This article is the first in a series which will examine the key provisions of the new Planning Act 2016 and how it may impact upon you and existing or future development.
How does the new Planning Act affect you?
The Act is expected to commence on 3 July 2017, bringing with it a new regulatory planning framework for Queensland. On commencement, the Act will repeal and replace the current Sustainable Planning Act 2009 (SPA).
While the Act offers a new structure and introduces some new supporting instruments, many of the existing planning and development concepts familiar to uses of the SPA are retained albeit with some modifications.
Not all concepts from the SPA have made their way to the new Act however, with the State Planning Regulatory Provisions, Queensland Planning Provisions as well as compliance assessment and permits notably absent. Arrangements for how this will work on commencement of the Act will be covered in the new regulation.
How the Act works?
Broadly the Act is structured around three main elements: plan making, development assessment and dispute resolution. Similar to SPA, the State and local governments will share responsibility for delivery.
The Act is to be supported by other legislation, including the Planning and Environment Court Act 2016 and the Planning (Consequential) and Other Legislation Amendment Act 2016.
In addition, in order to interpret the Act you will also need to have regard to the following supporting information:
- the Planning Regulation 2017 (the Regulation);
- State planning instruments being the State Planning Policy and Regional Plans;
- Local planning instruments being planning schemes, temporary local planning instruments and local planning scheme policies; and
- Other statutory instruments including the new Development Assessment Rules (DA Rules) and the Minister's Guidelines and Rules.
Categories of development that will be assessable
Like the SPA, the Act provides that development which is categorised as assessable will require a development approval before it can be lawfully carried out.
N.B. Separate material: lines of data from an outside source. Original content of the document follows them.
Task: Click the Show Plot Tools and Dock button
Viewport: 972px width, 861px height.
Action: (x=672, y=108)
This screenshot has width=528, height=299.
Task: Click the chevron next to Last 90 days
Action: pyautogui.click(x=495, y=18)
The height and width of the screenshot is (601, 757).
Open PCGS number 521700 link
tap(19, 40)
While development still means carrying out:
- building work; or
- plumbing or drainage work; or
- ·operational work; or
- reconfiguring a lot; or
- making a material change of use of premises,
there has been some modification made to the definitions of building work, operational work and material change of use.
Development is now categorised as assessable through a categorising instrument which includes the Regulation and a local government planning scheme, among others.
In addition to assessable development, a categorising instrument can categorise development as prohibited (for which a development application cannot be made) or as accepted development (for which a development approval is not required).
Unlike the IDAS process that was prescribed in the SPA, the Act sets out a framework for the new planning assessment system and provides for the creation of the DA Rules, which separately set out the assessment process that must be followed when:
- an applicant makes, changes or withdraws a development application; and
- the assessment manager and any referral agency, assesses and decides a development application.
On commencement a number of transitional provisions will apply to existing development applications, approvals and planning instruments, namely:
- the SPA will continue to apply to a development application that was made before but not decided on commencement of the Act;
- a use of premises that was lawful before commencement will continue to be lawful after commencement; and
- development approvals, infrastructure agreements, designations and planning instruments in effect on commencement of the Act will continue to have effect as if the document had been made under the Act;
As noted above, the State Planning Regulatory Provisions and Queensland Planning Provisions will cease to have effect on commencement.